The War Horses: The Tragic Fate of a Million Horses Sacrificed in The First World War by Simon Butler
Model Number: 9780857040848
It is estimated that ten million fighting men, almost 800,000 of them British, died in the First World War. Only a fraction of those who were killed have a known grave; thousands were simply blown into fragments or lie buried, their graves unknown, in foreign soil. Alongside this tide of human cannon fodder was formed an equally large army of horse and mules – transport animals and cavalry mounts essential to the bloody business ahead. While men cheerfully volunteered in their tens of thousands, similar numbers of horses were being stripped from farms, liveries, hunt stables and from private ownership, packed on to ships and sent overseas. Over 8 millions animals were thus engaged in the war worldwide. On the Western Front over a million horses died. Of the total in use by the British Army alone, themselves numbering almost a million, only around 60,000 are said to have been returned to Britain at the war’s end.

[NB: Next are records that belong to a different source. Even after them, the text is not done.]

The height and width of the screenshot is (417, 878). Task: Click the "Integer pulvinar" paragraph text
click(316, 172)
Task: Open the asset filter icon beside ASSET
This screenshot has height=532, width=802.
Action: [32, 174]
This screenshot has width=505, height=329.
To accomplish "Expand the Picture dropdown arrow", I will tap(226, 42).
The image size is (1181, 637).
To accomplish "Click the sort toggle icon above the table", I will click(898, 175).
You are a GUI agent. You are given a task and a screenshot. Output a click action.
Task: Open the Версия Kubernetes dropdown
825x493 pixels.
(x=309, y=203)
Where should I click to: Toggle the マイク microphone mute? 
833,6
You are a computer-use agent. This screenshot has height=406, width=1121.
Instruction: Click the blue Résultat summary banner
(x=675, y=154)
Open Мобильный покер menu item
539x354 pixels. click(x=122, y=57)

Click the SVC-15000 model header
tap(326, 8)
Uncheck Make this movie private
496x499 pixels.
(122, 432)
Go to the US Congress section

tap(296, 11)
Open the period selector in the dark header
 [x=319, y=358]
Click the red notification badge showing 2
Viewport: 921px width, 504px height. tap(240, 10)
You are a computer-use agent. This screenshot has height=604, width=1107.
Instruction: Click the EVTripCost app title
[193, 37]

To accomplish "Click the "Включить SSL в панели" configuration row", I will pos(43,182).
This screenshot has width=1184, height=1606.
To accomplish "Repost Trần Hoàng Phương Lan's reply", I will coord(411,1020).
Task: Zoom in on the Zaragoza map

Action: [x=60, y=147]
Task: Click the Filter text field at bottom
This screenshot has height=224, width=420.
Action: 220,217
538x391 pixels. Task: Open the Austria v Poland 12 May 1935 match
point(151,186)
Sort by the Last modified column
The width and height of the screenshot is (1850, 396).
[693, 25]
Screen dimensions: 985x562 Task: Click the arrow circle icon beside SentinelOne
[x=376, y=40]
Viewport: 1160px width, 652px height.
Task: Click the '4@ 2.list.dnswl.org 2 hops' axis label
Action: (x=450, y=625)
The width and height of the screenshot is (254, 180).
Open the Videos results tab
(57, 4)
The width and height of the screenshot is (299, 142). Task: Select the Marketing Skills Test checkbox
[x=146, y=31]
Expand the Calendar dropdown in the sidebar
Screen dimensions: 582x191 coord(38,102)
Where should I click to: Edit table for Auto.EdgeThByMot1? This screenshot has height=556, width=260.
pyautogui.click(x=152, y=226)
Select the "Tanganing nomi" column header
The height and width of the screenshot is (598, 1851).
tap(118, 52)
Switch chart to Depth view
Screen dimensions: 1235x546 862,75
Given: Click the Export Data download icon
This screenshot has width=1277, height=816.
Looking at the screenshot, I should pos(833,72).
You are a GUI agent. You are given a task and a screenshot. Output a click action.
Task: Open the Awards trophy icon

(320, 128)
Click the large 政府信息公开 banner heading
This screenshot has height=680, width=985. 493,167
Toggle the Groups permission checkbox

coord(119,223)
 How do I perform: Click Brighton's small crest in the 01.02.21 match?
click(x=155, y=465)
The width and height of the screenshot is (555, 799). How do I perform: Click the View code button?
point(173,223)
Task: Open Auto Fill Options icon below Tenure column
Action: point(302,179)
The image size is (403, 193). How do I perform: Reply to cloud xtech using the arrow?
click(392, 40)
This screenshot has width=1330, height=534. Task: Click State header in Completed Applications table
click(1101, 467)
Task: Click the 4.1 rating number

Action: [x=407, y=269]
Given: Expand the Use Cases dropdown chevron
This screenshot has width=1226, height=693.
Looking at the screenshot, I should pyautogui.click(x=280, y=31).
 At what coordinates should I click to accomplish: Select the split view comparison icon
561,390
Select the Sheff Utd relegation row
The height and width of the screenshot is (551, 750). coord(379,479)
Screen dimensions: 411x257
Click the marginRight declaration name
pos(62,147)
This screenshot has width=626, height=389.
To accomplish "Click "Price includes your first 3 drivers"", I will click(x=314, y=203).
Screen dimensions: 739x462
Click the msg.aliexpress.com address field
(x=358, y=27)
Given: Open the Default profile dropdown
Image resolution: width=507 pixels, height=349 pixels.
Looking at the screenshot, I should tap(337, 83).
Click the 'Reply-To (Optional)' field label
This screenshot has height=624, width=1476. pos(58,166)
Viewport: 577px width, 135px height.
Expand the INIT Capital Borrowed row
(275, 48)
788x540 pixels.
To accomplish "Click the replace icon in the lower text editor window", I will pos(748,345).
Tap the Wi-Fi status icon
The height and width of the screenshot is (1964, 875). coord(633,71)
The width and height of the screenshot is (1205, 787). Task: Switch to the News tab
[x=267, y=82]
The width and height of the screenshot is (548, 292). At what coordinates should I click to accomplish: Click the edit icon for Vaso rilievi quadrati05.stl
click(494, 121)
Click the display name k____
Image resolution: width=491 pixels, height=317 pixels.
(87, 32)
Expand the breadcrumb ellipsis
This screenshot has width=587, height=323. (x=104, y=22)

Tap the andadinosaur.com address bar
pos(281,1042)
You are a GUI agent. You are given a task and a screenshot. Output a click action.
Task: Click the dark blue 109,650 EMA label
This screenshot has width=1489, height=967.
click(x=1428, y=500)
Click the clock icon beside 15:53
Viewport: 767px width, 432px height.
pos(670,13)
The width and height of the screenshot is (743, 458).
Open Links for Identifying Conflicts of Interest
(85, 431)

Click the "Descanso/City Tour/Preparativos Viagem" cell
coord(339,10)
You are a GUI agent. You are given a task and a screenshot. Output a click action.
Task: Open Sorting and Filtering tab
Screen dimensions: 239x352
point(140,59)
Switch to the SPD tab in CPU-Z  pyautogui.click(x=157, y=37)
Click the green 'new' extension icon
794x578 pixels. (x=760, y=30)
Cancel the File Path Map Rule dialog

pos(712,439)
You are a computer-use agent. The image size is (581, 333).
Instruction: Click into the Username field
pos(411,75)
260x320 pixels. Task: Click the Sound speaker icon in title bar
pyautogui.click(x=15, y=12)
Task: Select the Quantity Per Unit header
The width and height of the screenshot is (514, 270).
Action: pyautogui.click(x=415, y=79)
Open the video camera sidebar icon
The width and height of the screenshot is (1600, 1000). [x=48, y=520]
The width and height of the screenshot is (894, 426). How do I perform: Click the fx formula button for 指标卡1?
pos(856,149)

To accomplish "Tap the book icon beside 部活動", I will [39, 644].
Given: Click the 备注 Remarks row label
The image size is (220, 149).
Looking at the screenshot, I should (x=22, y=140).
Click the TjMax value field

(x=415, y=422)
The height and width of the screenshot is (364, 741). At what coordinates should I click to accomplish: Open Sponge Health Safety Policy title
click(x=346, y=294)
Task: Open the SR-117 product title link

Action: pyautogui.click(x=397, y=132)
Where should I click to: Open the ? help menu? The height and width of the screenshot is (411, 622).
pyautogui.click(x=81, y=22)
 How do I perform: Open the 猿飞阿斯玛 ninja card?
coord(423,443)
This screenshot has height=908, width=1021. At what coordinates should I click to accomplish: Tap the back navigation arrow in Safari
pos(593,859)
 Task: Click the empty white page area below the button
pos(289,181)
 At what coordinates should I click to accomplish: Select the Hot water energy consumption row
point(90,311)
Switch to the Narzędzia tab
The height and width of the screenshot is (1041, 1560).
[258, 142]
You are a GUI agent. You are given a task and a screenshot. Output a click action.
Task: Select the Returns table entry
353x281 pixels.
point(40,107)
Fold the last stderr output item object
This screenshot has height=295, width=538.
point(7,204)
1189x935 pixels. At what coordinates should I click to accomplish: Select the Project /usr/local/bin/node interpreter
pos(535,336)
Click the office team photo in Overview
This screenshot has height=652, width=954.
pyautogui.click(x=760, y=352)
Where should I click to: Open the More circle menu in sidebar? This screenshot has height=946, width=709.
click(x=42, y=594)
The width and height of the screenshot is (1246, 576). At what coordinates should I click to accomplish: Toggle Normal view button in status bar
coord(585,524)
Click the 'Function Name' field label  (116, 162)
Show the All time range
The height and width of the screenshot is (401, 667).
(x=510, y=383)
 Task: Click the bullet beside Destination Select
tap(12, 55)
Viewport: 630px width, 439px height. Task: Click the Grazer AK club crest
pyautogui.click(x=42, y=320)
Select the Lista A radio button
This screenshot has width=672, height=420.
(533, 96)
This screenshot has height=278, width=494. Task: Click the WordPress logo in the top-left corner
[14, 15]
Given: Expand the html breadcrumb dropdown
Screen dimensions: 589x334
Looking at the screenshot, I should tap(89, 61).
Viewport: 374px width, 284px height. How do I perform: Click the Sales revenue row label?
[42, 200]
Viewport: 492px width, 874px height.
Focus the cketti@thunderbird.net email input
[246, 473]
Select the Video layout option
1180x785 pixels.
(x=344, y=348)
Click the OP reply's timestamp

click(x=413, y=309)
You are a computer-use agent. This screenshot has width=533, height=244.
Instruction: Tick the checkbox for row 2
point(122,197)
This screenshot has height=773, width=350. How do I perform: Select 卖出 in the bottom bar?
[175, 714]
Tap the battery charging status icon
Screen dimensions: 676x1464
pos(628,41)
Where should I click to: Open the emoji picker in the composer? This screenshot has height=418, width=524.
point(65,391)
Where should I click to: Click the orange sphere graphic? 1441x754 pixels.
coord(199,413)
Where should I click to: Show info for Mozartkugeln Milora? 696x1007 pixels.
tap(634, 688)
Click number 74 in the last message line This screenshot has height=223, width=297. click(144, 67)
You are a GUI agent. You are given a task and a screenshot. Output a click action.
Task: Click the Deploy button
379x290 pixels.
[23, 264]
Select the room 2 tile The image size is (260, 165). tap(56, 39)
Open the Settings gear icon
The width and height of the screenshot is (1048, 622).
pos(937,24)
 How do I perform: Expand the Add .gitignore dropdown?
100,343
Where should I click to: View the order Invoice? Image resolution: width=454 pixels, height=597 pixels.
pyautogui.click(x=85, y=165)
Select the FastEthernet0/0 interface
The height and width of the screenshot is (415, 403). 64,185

This book tells the story of the part these animals played in the war, and of the consequences of the conflict which alter led to the decline of horses in the British landscape and the final fracturing of a timeless bond between man and the working horse. It concentrates upon those groups of animals who were requisitioned rather than those ‘professionally’ employed by the cavalry, in other words the horses and mules who took on the drudgery of heaving rations, guns and munitions up to the front line, returning with wounded and maimed men. It contrasts the lives the animals would have known in peacetime with the conditions they were thrust into in and around the lines of battle. It draws upon photographs and personal accounts illustrate the actuality of war and the part played by the horse in that madness described as ‘The War to End all War’.